De la rencontre au refuge : les murs de l’âme
Un peu d’histoire : nous sommes en 1896 et Carl Gustav Jung, alors jeune étudiant de 21 ans, rend visite à ses parents à Schaffhouse. Il croise le regard d’Emma Rauschenbach, qui a alors 14 ans. La rencontre est si intense pour le jeune homme qu’il ressent dès ce moment une certitude profonde : Emma deviendra un jour son épouse.
Six ans plus tard, devenu médecin diplômé, Carl Gustav demande Emma en mariage. Le 14 février 1903, ils scellent leur union et s’installent dans un modeste appartement au sein de l’hôpital psychiatrique du Burghölzli, où le psychiatre commence sa carrière. Ils y vivent durant six années.
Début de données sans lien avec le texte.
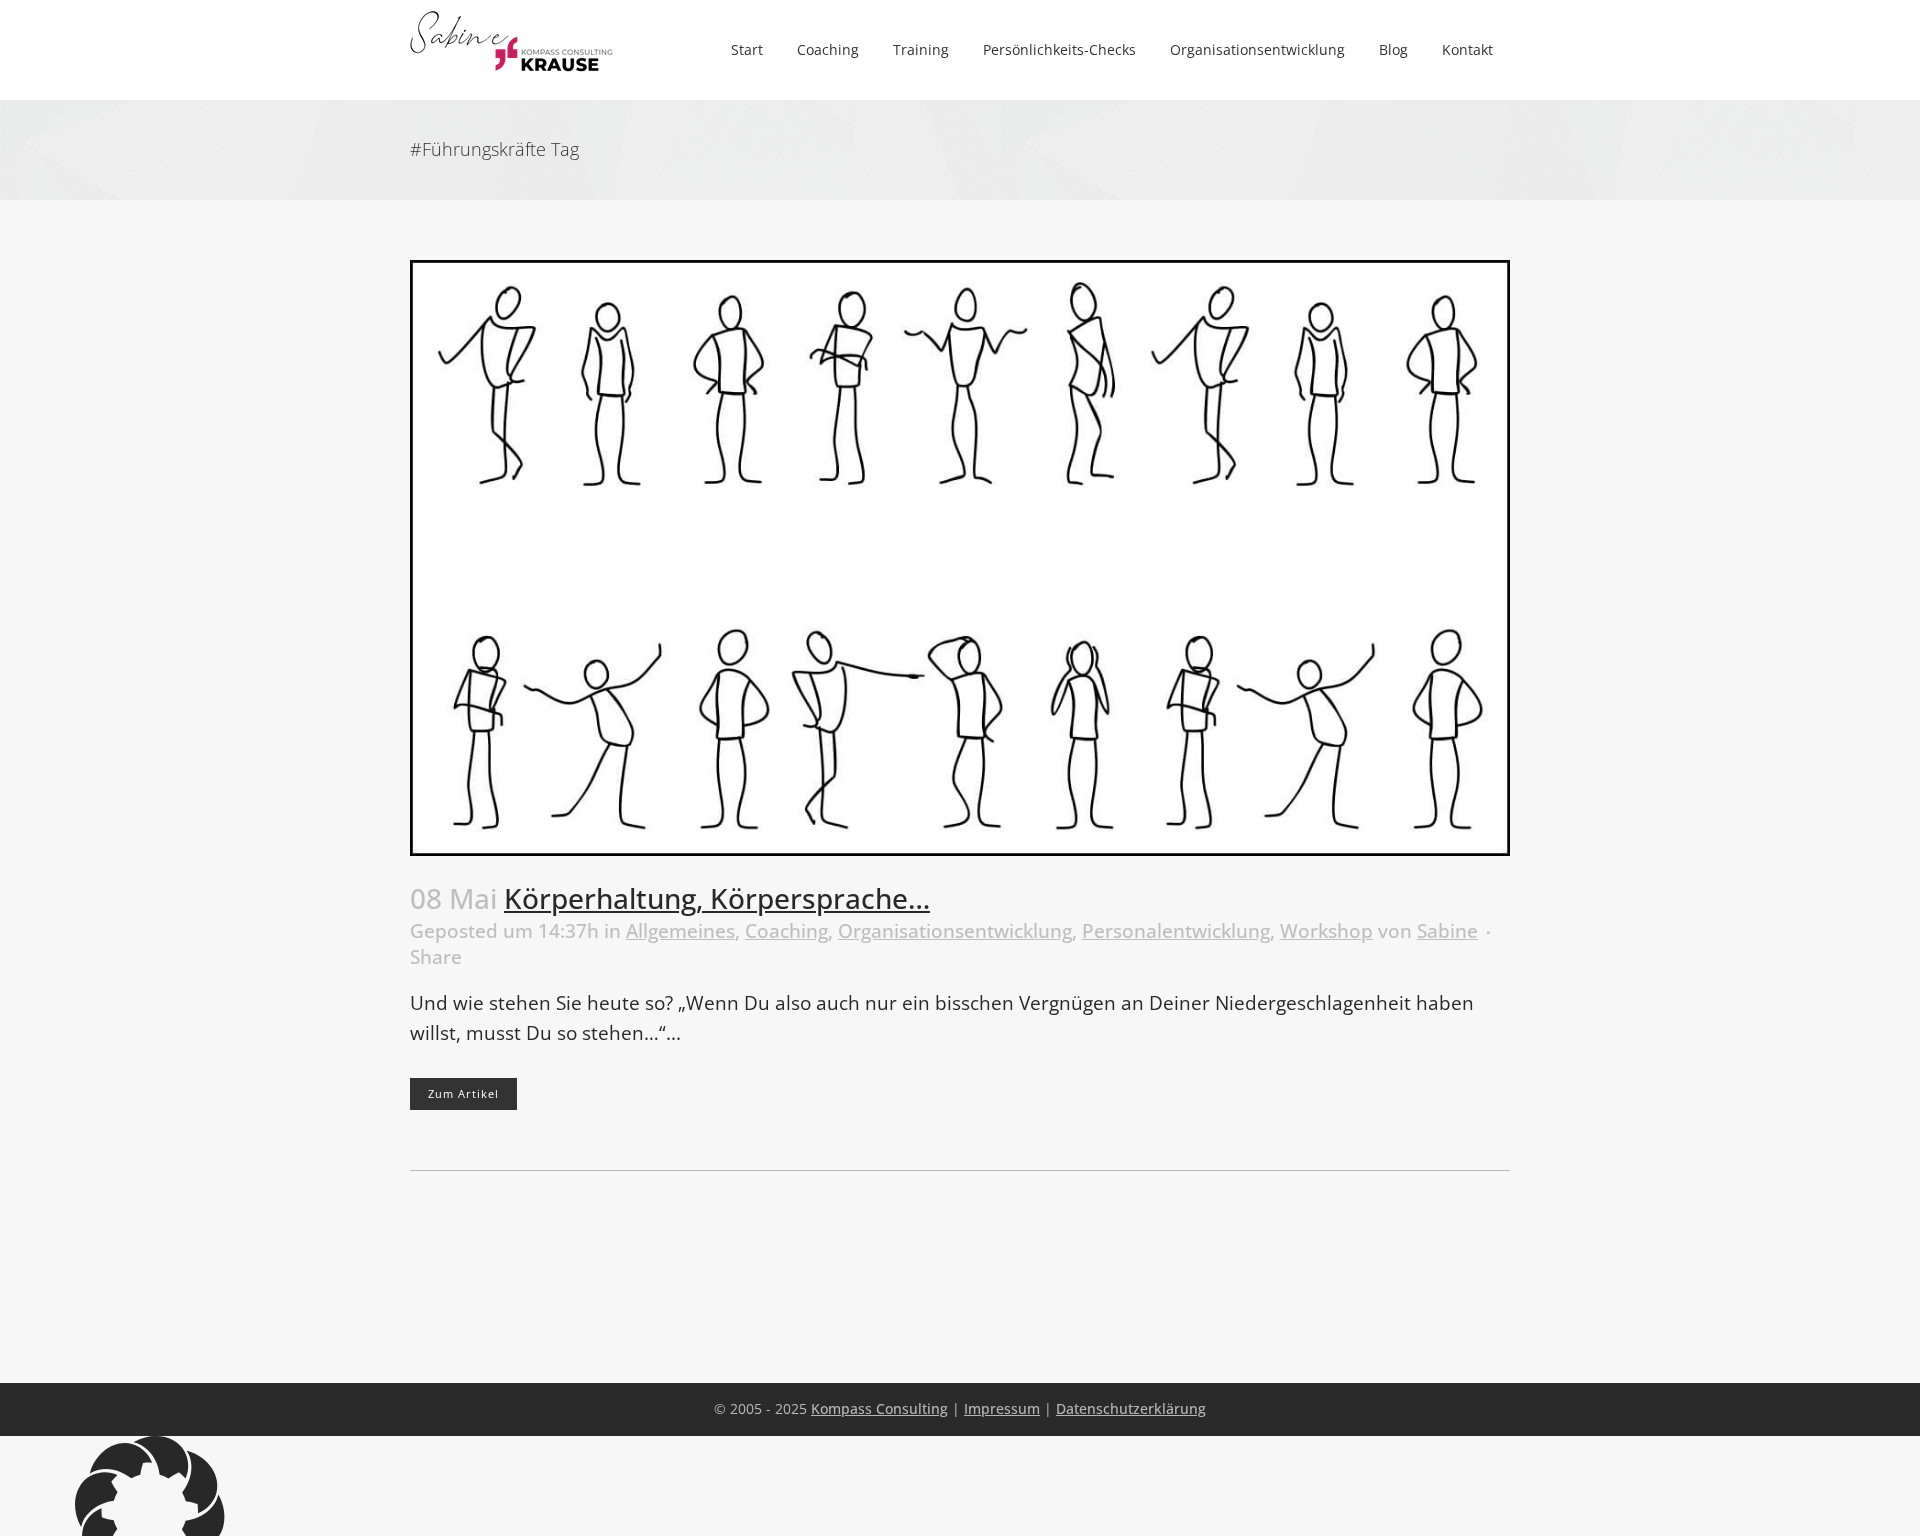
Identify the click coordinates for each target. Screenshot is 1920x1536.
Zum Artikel (463, 1093)
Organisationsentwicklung (955, 931)
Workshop (1326, 931)
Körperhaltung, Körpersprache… (717, 898)
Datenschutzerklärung (1131, 1408)
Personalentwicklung (1176, 931)
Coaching (786, 931)
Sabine (1447, 931)
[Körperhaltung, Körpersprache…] (960, 558)
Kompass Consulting (879, 1408)
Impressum (1002, 1408)
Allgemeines (680, 931)
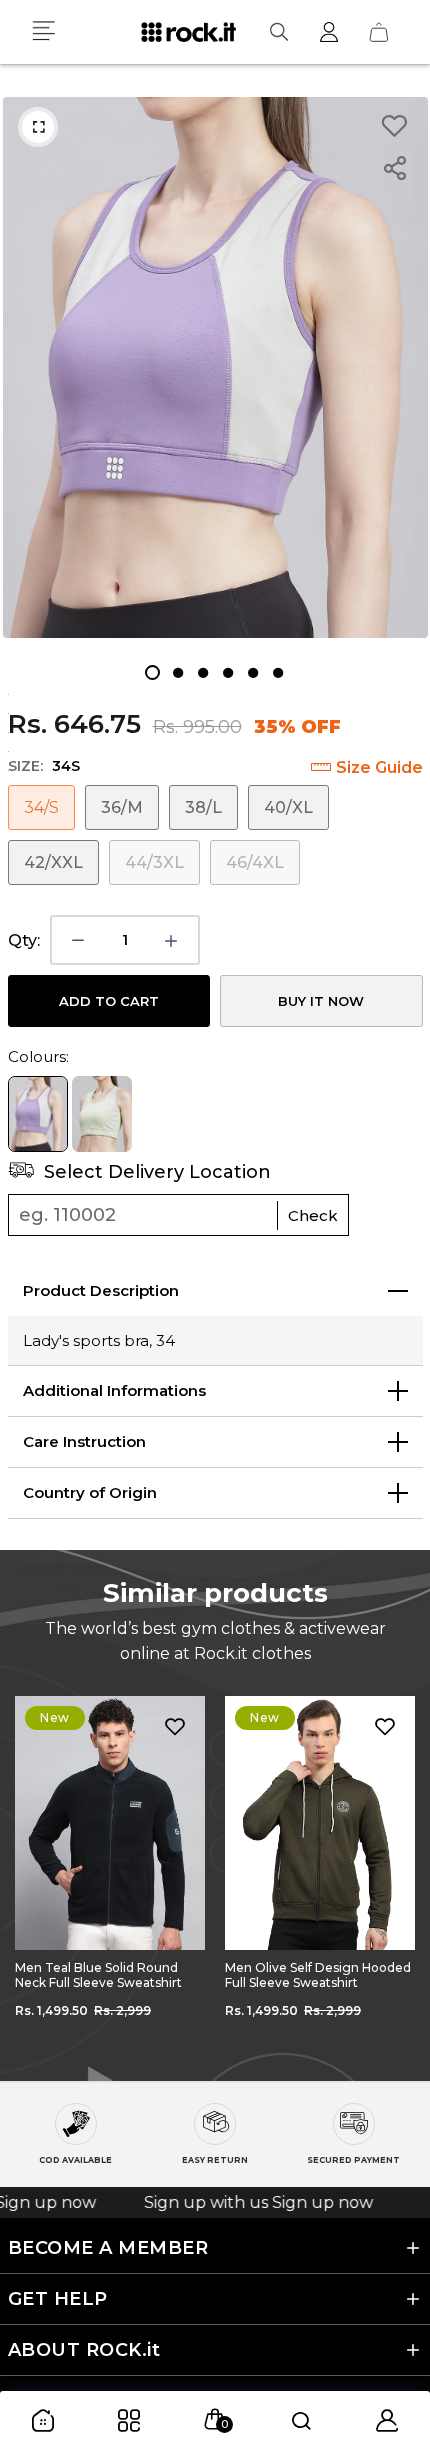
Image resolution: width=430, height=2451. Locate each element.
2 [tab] (177, 672)
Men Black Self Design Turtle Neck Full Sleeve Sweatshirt (313, 1975)
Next (400, 1874)
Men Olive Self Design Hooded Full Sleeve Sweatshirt (108, 1975)
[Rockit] (188, 32)
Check (313, 1215)
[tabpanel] (215, 367)
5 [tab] (252, 672)
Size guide (379, 767)
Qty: (24, 940)
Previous (30, 1874)
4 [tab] (227, 672)
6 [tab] (277, 672)
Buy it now (321, 1001)
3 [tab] (202, 672)
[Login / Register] (329, 32)
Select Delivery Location (155, 1172)
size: (44, 766)
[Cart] (379, 32)
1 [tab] (152, 672)
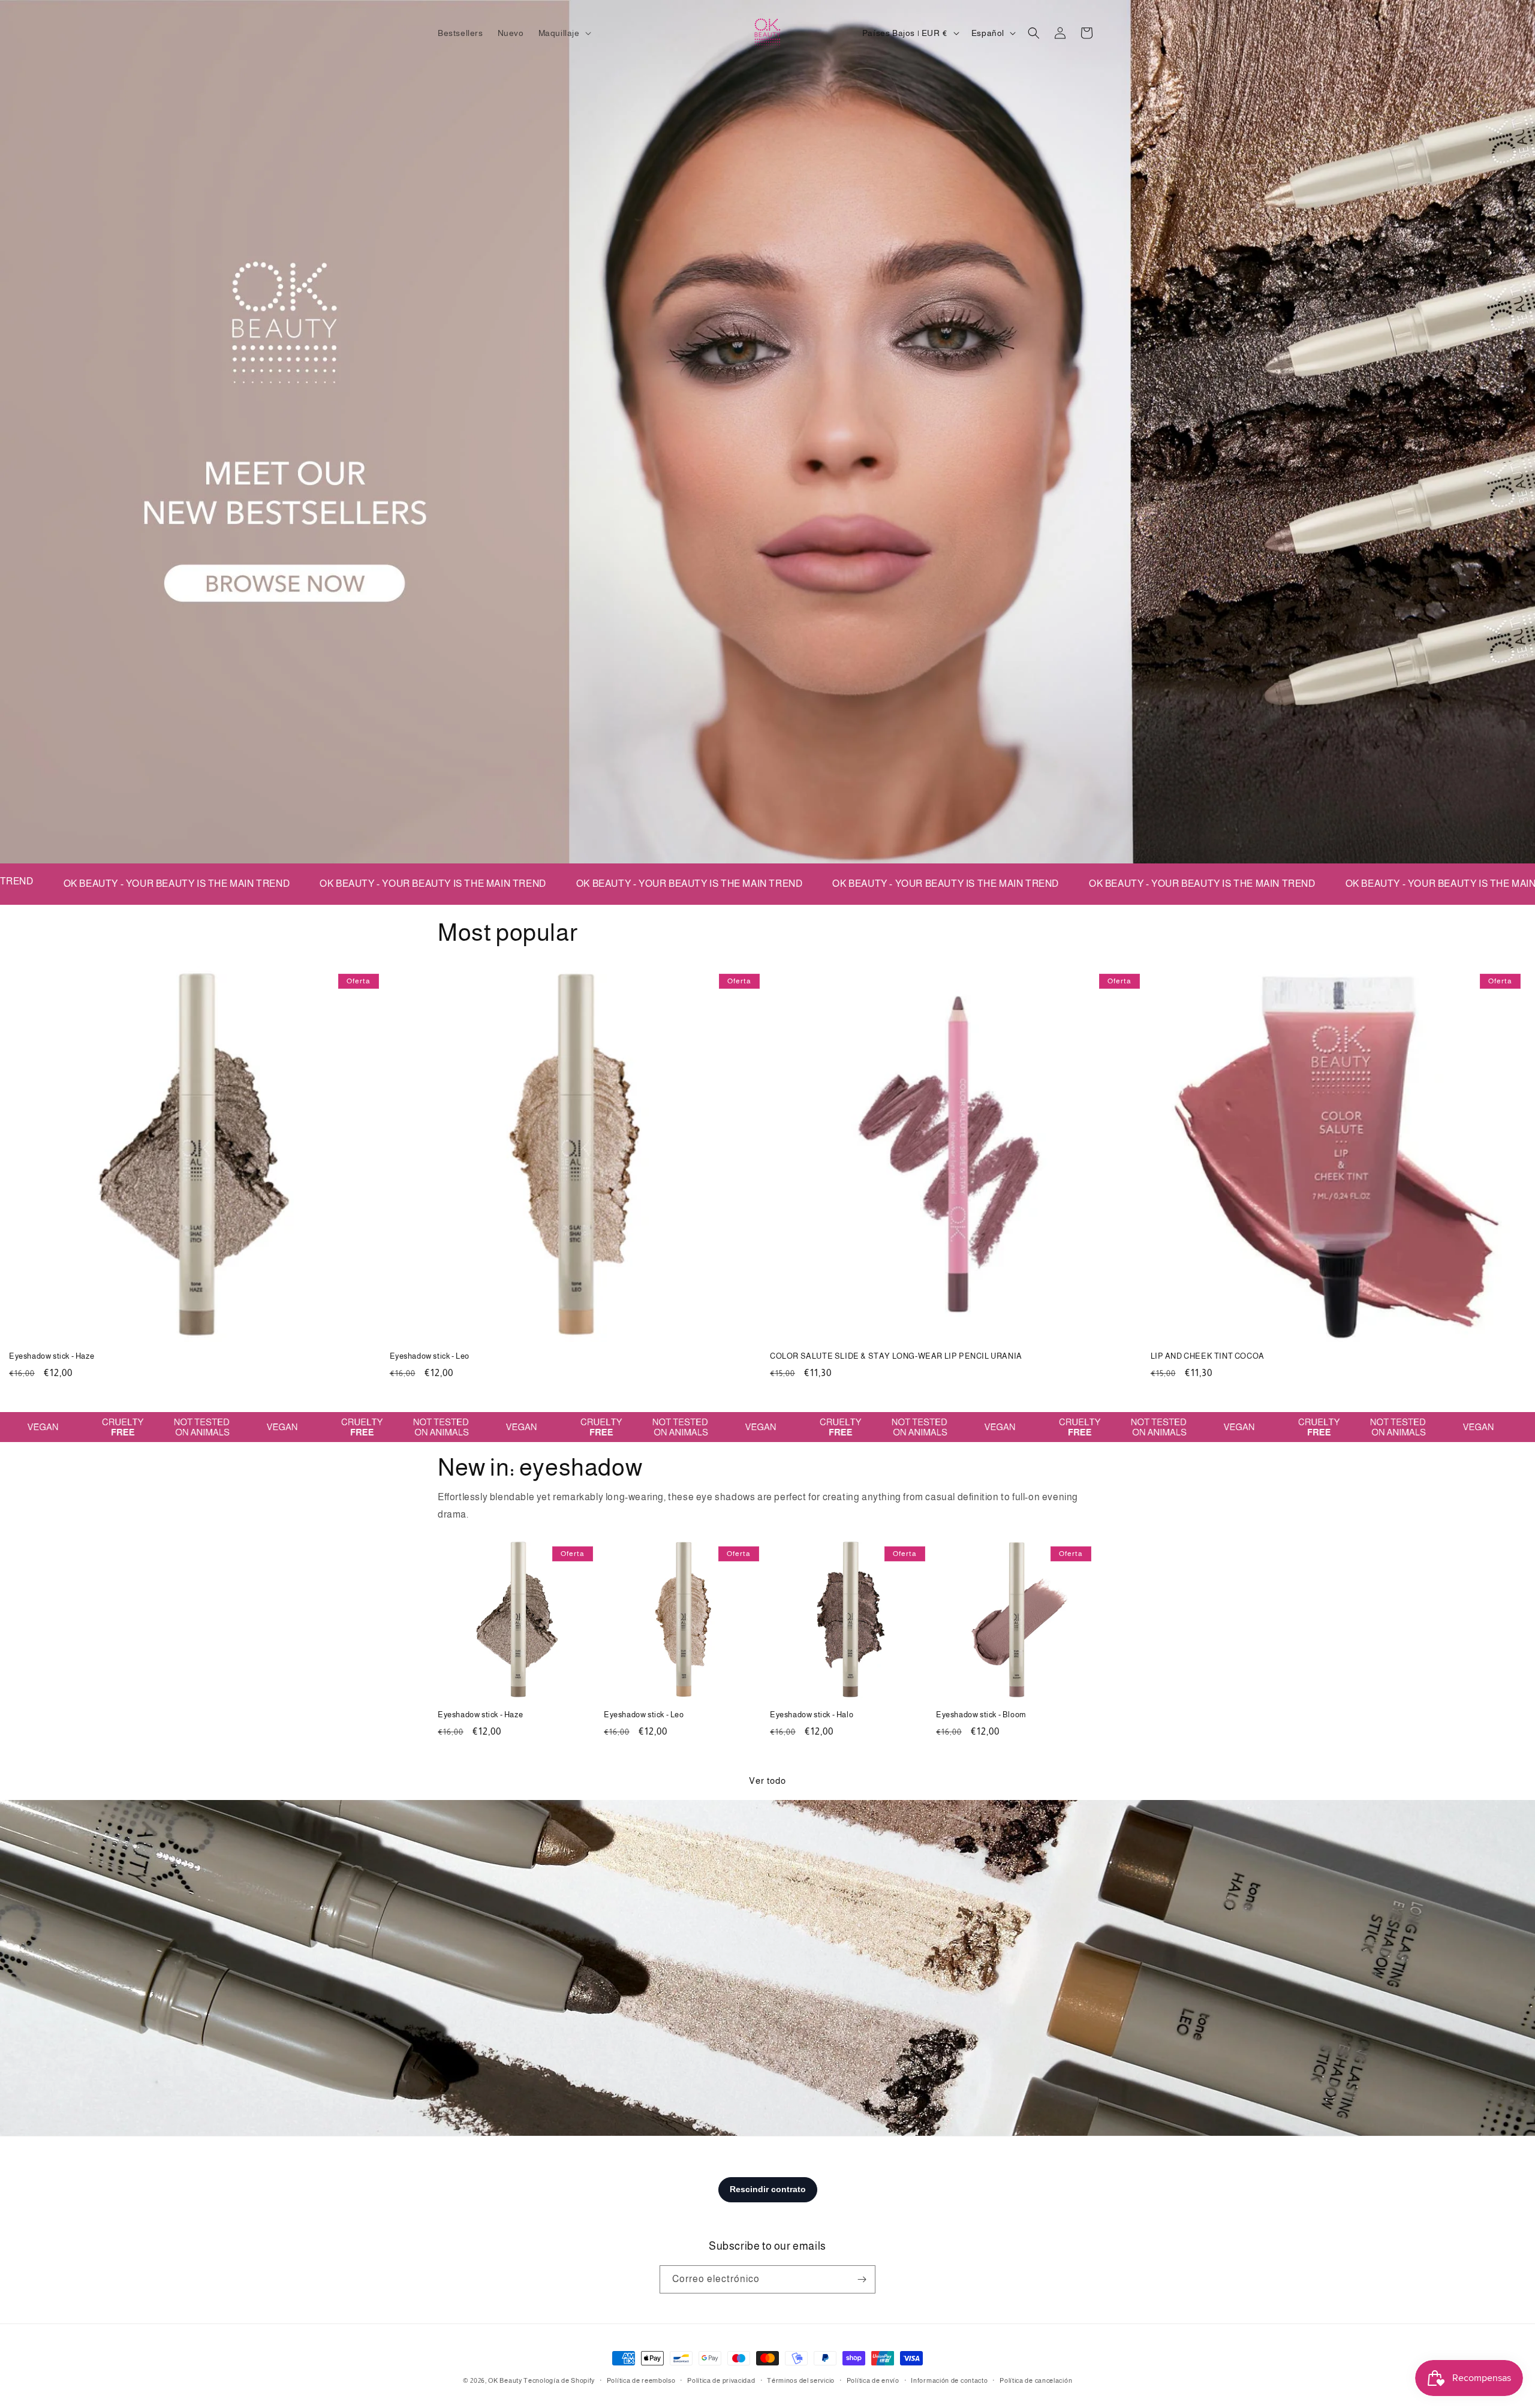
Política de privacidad (721, 2380)
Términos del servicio (801, 2380)
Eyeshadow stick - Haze (51, 1356)
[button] (563, 33)
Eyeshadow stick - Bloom (981, 1714)
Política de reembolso (641, 2380)
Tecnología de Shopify (559, 2380)
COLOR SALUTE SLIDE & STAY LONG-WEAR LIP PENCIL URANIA (896, 1356)
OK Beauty (505, 2380)
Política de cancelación (1036, 2380)
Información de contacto (949, 2380)
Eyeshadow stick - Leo (430, 1356)
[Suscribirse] (861, 2279)
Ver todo (767, 1780)
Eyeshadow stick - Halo (811, 1714)
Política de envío (873, 2380)
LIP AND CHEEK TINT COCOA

Dès 1907, le couple décide de construire une maison pour accueillir leur famille grandissante. Ils sélectionnent un terrain à Küsnacht, au bord du lac de Zurich : un lieu que Carl Gustav a toujours rêvé d’acquérir. Le financement de ce projet ambitieux repose sur les ressources d’Emma, provenant de la dot qu’elle a reçue à son mariage et des bénéfices de la fortune familiale des Rauschenbach.
La résidence des Jung : un univers intérieur exprimé dans l’architecture
La construction débute rapidement avec l’aide de l’architecte et archéologue Ernst Fiechter, cousin de Jung et des paysagistes de renom que sont les frères Walter et Oskar Mertens pour l’aménagement des extérieurs. Carl Gustav joue un rôle actif dans la conception de sa maison et des jardins environnants.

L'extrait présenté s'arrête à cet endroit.